> **Data for review**
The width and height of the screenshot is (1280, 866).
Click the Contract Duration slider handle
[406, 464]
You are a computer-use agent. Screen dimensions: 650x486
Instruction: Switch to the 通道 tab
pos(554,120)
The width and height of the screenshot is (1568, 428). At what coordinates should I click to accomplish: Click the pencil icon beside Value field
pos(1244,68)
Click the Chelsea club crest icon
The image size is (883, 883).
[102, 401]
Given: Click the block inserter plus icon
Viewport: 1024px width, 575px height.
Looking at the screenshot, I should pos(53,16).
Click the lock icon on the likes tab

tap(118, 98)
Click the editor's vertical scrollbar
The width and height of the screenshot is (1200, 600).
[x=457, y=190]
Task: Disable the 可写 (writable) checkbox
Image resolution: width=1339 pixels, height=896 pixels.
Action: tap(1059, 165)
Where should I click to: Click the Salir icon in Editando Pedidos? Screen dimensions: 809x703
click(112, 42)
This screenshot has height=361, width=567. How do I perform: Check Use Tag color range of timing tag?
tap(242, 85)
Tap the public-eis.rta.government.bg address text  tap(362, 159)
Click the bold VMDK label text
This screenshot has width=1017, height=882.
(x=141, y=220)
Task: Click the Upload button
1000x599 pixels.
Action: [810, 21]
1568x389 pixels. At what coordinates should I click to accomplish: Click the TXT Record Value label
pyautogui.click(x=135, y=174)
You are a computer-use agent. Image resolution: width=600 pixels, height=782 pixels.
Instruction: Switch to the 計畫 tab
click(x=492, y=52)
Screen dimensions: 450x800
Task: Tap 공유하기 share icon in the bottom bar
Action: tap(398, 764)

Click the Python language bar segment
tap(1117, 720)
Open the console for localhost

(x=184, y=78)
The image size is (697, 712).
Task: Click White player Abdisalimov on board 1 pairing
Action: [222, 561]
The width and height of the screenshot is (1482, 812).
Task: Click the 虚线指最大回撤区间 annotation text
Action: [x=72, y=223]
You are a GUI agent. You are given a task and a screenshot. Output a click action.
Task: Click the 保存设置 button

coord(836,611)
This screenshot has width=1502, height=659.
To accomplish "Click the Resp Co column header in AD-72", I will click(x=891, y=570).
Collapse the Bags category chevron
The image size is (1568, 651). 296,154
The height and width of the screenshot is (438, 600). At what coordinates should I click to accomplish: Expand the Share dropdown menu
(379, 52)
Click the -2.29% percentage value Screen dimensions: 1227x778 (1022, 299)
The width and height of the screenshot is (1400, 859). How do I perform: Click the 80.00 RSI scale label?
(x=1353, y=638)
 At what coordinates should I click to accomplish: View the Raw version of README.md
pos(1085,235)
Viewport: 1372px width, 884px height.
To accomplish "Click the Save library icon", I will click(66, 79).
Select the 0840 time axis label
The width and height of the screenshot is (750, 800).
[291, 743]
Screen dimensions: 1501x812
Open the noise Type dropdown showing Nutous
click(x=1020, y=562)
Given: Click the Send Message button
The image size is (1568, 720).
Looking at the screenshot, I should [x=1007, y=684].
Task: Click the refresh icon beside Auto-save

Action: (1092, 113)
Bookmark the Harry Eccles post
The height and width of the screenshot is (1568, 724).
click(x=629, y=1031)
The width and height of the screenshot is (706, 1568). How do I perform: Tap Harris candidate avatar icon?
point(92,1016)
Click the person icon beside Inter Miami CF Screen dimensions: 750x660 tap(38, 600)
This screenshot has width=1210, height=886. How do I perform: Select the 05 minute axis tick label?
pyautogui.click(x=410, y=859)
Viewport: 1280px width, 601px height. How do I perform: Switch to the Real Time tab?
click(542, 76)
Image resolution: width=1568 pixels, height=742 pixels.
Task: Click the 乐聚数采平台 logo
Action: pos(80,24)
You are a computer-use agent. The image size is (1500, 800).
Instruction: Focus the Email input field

> **To do**
Lines wanted from the listing above: the line with "At what coordinates should I click to accomplish: View" up to and including the line with "Screen dimensions: 1501x812". Please write them out exactly, adding nothing else.

> **Response to the exercise**
 At what coordinates should I click to accomplish: View the Raw version of README.md
pos(1085,235)
Viewport: 1372px width, 884px height.
To accomplish "Click the Save library icon", I will click(66, 79).
Select the 0840 time axis label
The width and height of the screenshot is (750, 800).
[291, 743]
Screen dimensions: 1501x812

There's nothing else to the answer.